Meta-analysis for the outcome measure of platelet recovery was possible for only three studies [15, 18, 19] (Fig. 3), because of heterogeneous methods used to determine platelet recovery, and inadequate data provided in other studies. Mean rise in platelets between the first and fifth days was significantly higher in the intervention group (mean difference 35.45, 95% confidence interval 23.74 to 47.15, 129 participants, low quality evidence).

Fig. 3
figure 3

Forest plot of three studies comparing mean difference of platelet count between fifth and first day between two groups

Three studies, involving 580 patients, also provided sufficient data on the duration of hospital stay [16, 20, 22] (Fig. 4). Pooled analysis showed that hospital stay was reduced in patients receiving papaya extract compared to either placebo or no treatment (Mean difference − 1.98 days, 95% confidence interval − 1.83 to − 2.12, 290 participants, low quality evidence).

Fig. 4
figure 4

Forest plot of three studies comparing period of hospitalization between two groups

Five studies reported on adverse events; three studies reported nausea and vomiting, [21,22,23] and two reported that there were no adverse events seen [15, 20]. The other studies did not mention details of adverse events.

Discussion

Overall, considerable heterogeneity exists in controlled trials of CP extract in dengue published so far. There are marked variations in the enrollment criteria, categorization of patients, and measurements used to determine effects on platelet counts. Studies are mostly of low to moderate quality, with high risk of bias. The doses of CP used are variable, and no attempts have been made to determine effective dose. There are ethical concerns regarding the use of CP leaves or leaf extract without formal phase I testing, as while the fruits are edible, leaves are not routinely ingested. Nonetheless, extracts of CP leaves have not been shown to contain overtly toxic substances [9,10,11]., and comparative studies do not report significant adverse events with CP extract.

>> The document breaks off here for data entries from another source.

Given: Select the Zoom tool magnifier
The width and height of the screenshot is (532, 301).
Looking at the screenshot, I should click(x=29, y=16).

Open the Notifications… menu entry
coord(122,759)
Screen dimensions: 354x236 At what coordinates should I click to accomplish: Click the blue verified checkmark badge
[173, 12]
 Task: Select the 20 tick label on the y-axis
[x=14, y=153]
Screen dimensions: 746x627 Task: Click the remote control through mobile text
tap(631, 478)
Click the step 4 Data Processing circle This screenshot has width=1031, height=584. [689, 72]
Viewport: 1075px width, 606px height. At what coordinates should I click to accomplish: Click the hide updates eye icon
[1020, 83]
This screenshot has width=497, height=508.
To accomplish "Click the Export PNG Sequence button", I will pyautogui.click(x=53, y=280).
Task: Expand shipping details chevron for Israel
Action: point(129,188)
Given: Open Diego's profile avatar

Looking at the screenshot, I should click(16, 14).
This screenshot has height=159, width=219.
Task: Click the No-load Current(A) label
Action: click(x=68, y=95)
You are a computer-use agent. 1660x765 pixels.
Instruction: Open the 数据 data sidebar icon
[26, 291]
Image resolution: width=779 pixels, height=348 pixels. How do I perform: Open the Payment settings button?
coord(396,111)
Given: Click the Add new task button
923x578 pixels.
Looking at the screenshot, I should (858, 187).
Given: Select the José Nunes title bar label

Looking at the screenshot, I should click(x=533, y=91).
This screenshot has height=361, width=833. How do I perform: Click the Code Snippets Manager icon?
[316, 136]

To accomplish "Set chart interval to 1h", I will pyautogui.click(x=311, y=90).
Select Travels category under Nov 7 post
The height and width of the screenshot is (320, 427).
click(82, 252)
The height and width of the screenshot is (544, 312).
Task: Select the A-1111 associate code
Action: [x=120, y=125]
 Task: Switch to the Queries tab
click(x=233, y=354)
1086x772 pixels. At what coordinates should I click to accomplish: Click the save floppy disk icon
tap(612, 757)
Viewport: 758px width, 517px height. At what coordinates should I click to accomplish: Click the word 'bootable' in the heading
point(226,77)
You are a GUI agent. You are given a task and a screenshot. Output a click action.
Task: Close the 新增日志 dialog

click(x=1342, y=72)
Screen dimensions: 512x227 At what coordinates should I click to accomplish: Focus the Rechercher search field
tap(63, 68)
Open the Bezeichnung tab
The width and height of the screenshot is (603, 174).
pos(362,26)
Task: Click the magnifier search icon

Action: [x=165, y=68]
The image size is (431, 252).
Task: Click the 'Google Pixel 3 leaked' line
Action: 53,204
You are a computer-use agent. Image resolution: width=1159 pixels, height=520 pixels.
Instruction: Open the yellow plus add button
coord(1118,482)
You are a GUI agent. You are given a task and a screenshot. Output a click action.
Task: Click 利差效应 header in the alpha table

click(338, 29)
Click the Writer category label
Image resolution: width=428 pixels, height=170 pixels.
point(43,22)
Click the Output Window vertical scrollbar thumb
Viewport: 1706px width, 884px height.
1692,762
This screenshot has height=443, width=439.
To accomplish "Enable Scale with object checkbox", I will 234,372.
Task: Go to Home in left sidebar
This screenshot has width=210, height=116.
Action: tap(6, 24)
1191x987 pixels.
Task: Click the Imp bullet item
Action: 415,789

Given these limitations, there is some evidence of beneficial effects of CP in patients with dengue in reducing overall hospital stay. Platelet counts appear to improve more rapidly following treatment with CP, and in several studies the platelet counts at day 3–5 seem to be higher in those who received CP compared to those who did not. The shorter duration of hospital stay may be linked to improvement in platelet counts as well as clinical improvement, although the details of other parameters which might have prompted early discharge in these patients have not been studied in depth in any of the studies.

No studies examined the impact on mortality with CP. The effect of CP on the development or improvement of plasma leakage and haemorrhage has also not been studied, and the studies are either underpowered, or not designed with these important complications as outcome measures. In clinical practice, platelet levels correlate only loosely with the more dreaded complication of plasma leakage and shock syndrome, and the real test of efficacy of any therapeutic modality would be their effect on these life-threatening complications.

Nonetheless, there appears to be sufficient evidence from basic sciences research, and from current comparative clinical trials to justify conducting a large scale randomized double-blind placebo controlled trial to evaluate the potential benefits of CP extract. Such a trial should be designed, and powered, to determine the effects on CP on the following: preventing plasma leakage (for which platelet count changes may be a surrogate marker), prevention (or amelioration) of shock and multi-organ dysfunction, requirements for blood and blood product transfusion, the need for ICU admission, and the duration of ICU and hospital stay.

Conclusions

Current clinical evidence on the beneficial effects of Carica papaya extract in the treatment of dengue infection is limited, and is based on a few trials of low to moderate quality. Improvements in platelet counts and reduction in hospital stay have been demonstrated, however significant methodological flaws in many of the studies makes it difficult to make clear recommendations. The routine use of CP extract for treating dengue cannot be recommended based on current available evidence.